Exercise brief: With nothing added and nothing dropped, write out all of the entries below.

Records to process:

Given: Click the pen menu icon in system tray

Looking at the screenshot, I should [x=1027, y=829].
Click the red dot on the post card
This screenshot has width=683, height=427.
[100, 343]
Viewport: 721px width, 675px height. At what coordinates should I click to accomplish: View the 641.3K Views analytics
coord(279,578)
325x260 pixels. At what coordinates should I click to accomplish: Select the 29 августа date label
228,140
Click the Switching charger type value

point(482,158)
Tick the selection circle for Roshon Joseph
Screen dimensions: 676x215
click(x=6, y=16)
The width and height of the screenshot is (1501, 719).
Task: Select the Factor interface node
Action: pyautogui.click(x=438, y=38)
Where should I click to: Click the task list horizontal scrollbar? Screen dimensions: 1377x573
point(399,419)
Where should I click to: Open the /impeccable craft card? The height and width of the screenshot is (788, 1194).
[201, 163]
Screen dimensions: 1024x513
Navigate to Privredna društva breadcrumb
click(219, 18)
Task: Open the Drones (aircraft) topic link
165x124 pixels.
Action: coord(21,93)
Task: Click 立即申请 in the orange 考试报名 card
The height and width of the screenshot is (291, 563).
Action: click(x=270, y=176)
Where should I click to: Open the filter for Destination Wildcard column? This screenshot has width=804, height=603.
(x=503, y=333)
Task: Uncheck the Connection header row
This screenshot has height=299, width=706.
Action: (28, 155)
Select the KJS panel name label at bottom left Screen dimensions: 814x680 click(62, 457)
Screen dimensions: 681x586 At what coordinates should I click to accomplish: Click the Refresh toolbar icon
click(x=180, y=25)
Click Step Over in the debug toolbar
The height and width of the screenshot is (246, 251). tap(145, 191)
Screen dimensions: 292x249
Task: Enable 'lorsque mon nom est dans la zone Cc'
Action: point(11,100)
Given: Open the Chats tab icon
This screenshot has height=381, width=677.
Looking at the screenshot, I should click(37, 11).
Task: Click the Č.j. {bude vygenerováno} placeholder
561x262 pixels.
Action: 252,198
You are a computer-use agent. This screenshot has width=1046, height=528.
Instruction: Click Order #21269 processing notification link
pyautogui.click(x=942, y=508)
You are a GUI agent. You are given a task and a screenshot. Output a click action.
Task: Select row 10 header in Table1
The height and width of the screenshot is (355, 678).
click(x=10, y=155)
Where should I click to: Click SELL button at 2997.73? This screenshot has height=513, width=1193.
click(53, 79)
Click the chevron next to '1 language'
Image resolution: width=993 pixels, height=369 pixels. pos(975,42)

Response to this task:
Given: Click the pen menu icon in system tray

Looking at the screenshot, I should [x=1027, y=829].
Click the red dot on the post card
This screenshot has width=683, height=427.
[100, 343]
Viewport: 721px width, 675px height. At what coordinates should I click to accomplish: View the 641.3K Views analytics
coord(279,578)
325x260 pixels. At what coordinates should I click to accomplish: Select the 29 августа date label
228,140
Click the Switching charger type value

point(482,158)
Tick the selection circle for Roshon Joseph
Screen dimensions: 676x215
click(x=6, y=16)
The width and height of the screenshot is (1501, 719).
Task: Select the Factor interface node
Action: pyautogui.click(x=438, y=38)
Where should I click to: Click the task list horizontal scrollbar? Screen dimensions: 1377x573
point(399,419)
Where should I click to: Open the /impeccable craft card? The height and width of the screenshot is (788, 1194).
[201, 163]
Screen dimensions: 1024x513
Navigate to Privredna društva breadcrumb
click(219, 18)
Task: Open the Drones (aircraft) topic link
165x124 pixels.
Action: coord(21,93)
Task: Click 立即申请 in the orange 考试报名 card
The height and width of the screenshot is (291, 563).
Action: click(x=270, y=176)
Where should I click to: Open the filter for Destination Wildcard column? This screenshot has width=804, height=603.
(x=503, y=333)
Task: Uncheck the Connection header row
This screenshot has height=299, width=706.
Action: (28, 155)
Select the KJS panel name label at bottom left Screen dimensions: 814x680 click(62, 457)
Screen dimensions: 681x586 At what coordinates should I click to accomplish: Click the Refresh toolbar icon
click(x=180, y=25)
Click Step Over in the debug toolbar
The height and width of the screenshot is (246, 251). tap(145, 191)
Screen dimensions: 292x249
Task: Enable 'lorsque mon nom est dans la zone Cc'
Action: point(11,100)
Given: Open the Chats tab icon
This screenshot has height=381, width=677.
Looking at the screenshot, I should click(37, 11).
Task: Click the Č.j. {bude vygenerováno} placeholder
561x262 pixels.
Action: 252,198
You are a computer-use agent. This screenshot has width=1046, height=528.
Instruction: Click Order #21269 processing notification link
pyautogui.click(x=942, y=508)
You are a GUI agent. You are given a task and a screenshot. Output a click action.
Task: Select row 10 header in Table1
The height and width of the screenshot is (355, 678).
click(x=10, y=155)
Where should I click to: Click SELL button at 2997.73? This screenshot has height=513, width=1193.
click(53, 79)
Click the chevron next to '1 language'
Image resolution: width=993 pixels, height=369 pixels. pos(975,42)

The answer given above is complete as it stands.